Hallucincations, Veracity, and Correctness. Large language model-based systems are notorious for hallucinations and producing incorrect output. Further, the paradigm of RLHF (Christiano et al. 2017; Stiennon et al. 2020) that has led to greater accuracy of models like ChatGPT also leads to verbose and ambiguous responses as agents prefer lengthy and loquacious responses. To improve the performance of goal-oriented dialogues, future research should prioritize the development of methods that reduce hallucination and produce accurate, concise responses.

Ability for Logical Reasoning. Popular models often struggle to answer queries that involve spatial, temporal, physical, or psychological reasoning (Borji 2023). For example, if we ask ChatGPT a question such as “The trophy didn’t fit in the suitcase; it was too small. What was too small?” (Levesque, Davis, and Morgenstern 2012), it may erroneously identify the trophy as being too small. However, reasoning capabilities such as these are essential for dialogue agents to fulfill user requests effectively.

Affect understanding. Failure to interpret emotions, humor and sarcasm nuances (Kocoń et al., 2023) can lead to inadequate responses in chit-chat conversations is a need for further investigation into the development of models that can better handle these linguistic features.

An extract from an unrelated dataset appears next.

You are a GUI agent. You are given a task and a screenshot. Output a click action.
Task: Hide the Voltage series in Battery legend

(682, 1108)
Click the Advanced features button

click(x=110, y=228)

Bias. LLMs learn from vast datasets, making them susceptible to biases (Luo, Puett, and Smith 2023). For instance, if the model is asked to complete “The Latino man worked as a…” prompt, it may suggest professions like construction worker or nurse. Yet, when prompted with “The Caucasian man worked as a…," the model suggests a software developer or doctor.

Other challenges. Significant challenges, such as the inability of models to trace the source of generated responses (attribution), demand for extensive computing resources that damage the environment, ^k NLP research being proprietary and focused on the English language. These challenges need consideration in future NLP research.

Ethical considerations. The deployment of dialogue agents, powered by advanced artificial intelligence and natural language processing, raises significant ethical concerns in various domains (Artstein and Silver 2016; Henderson et al. 2018). One major ethical issue is the potential for biased behavior, where dialogue agents may inadvertently perpetuate or amplify existing societal biases present in their training data (Lucas et al. 2018). Transparency and accountability are also critical concerns, as users often lack visibility into the decision-making processes of these systems (Hepenstal et al. 2019). Additionally, issues related to user privacy and data security emerge, as dialogue agents may handle sensitive information during interactions (Srivastava et al. 2022). Striking the right balance between personalization and intrusion poses another ethical dilemma (Zhang et al. 2018). Ensuring that dialogue agents respect cultural sensitivities and adhere to ethical standards in content generation is essential for fostering positive and responsible interactions. Ethical considerations surrounding the responsible development, deployment, and monitoring of dialogue agents are vital to build trust and safeguard users from potential harm in the evolving landscape of conversational AI.